まあ、もう喋ってしまったあとだからどうすることもできないけれど……。
「ディレザさんがあんなに慌てるなんて、フェグル元伯爵のお客様のお話ってそんなに大事な話だったんですかねぇ?」
「さあ?」
「あなた方……。はあ……! そのあたりもちゃんとご理解いただけるよう、覚えておいていただいた方がいいですね」
「え? ジェーンさんは先程のディレザさんの質問の意味がわかったんですか?」
すごーい、とエレナさんと二人でジェーンさんにささやかな拍手を捧げる。
どういう意味だったのか、教えてほしい。
僕らの視線にジェーンさんは深々と溜息を吐く。
「まず、来客が来た情報はその人の交友関係の情報です。
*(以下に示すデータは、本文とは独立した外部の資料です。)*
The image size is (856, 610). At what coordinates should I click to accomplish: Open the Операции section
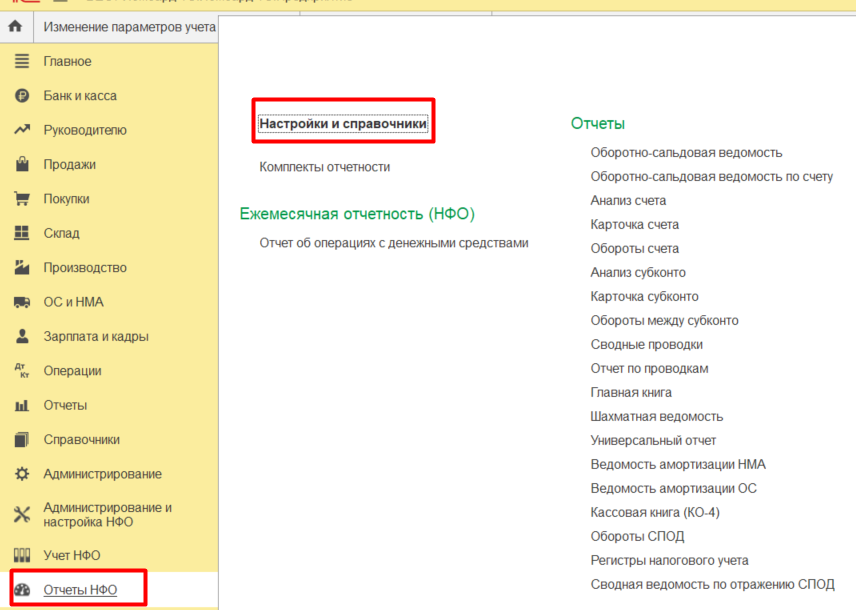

誰が来ていたかで、どんな訪問理由だったのかをある程度推測ができるんです。もちろん、会話内容まではわからないですが。たとえばフェグル元伯爵とコーネン侯爵の話ですが、そもそもコーネン侯爵が家格の下であるフェグル元伯爵の家を訪れている時点で『フェグル元伯爵の“家”に用事がある』とわかります」
「家に?」
「はい。フェグル元伯爵の家にあるものを見に来た、とかでしょうか? 持ち出せるものならばフェグル元伯爵がコーネン侯爵様の家に持っていけばよいのですが、それができない類のなにか、と思われます」
首を傾げる。
確かに侯爵様がフェグル元伯爵のところに来ているのは、爵位の上の方がわざわざ下の者のところに来ている――という意味のわからない状況なのだ。
そうしなければならない、理由。
なんだろう? よくわからない。
ジェーンさんに「心当たりはありますか?」と聞かれたけれど、どんな話をしていたかなんて覚えていないからなぁ。
「あ、でも確か僕の話をしていましたね」
「カミル様のお話?」
「はい。珍しい男のオメガです、って紹介されました。目上の方なので、僕なんかが応接間に呼ばれるとは思わなくて驚いたのを覚えています」
「それは……。それも夕飯の時にヘルムート様へお伝えした方がよろしいかと思います」
「そうなのですか?」
「はい。今までの話の流れから、コーネン侯爵はカミル様を見に来たと思われますので」
「僕を? なんでですか?」
聞き返すと、ジェーンさんが口を噤む。
これは聞かない方がよかった?
いや、この顔はもしかして呆れられている……?
「えっと、すみません……?」
「あ、いえ。そういう意味ではないのです。ただ、カミル様を……その……売ろうとしていたのではと感じまして」
「売る……? 僕を――」
首輪がずしっと重く感じた。
手で触れて、表面の鉄の冷たさに心臓が嫌な音を立てた気がする。
そうか、フェグル元伯爵にとって、僕は側室ではなく商品。
僕の次の買い手だったかもしれなかったのか。
けれどそれでは、まるで……。
「モルゾドール様は、奴隷商人だったのですか?」
フェグル元伯爵は……モルゾドール様は……僕の嫁いだ人は……。
この国で禁止されている、奴隷を取り扱う商いをしていた?
「いえ、そこまではわかりません。ヘルムート様はその調査をしておられるのでしょう。少なくとも、それに近いことをしていたと思います。実際、奴隷商や奴隷を買った人間が持つ奴隷呪の首輪を、カミル様に着けたのですから」
「あ……」
自分が今、まさに触れている首輪。
これこそが、あの人の罪の形か。
僕は本当に“奴隷”で“商品”だったんだ。
今さらなにを落ち込んでいるのだろう。
たった一年半程度、夫婦らしい関係性も築いてこなかったけれど……。
僕って本当に、今まで関わってきたすべての人にとって『男のオメガ』以外の価値がなかったんだな。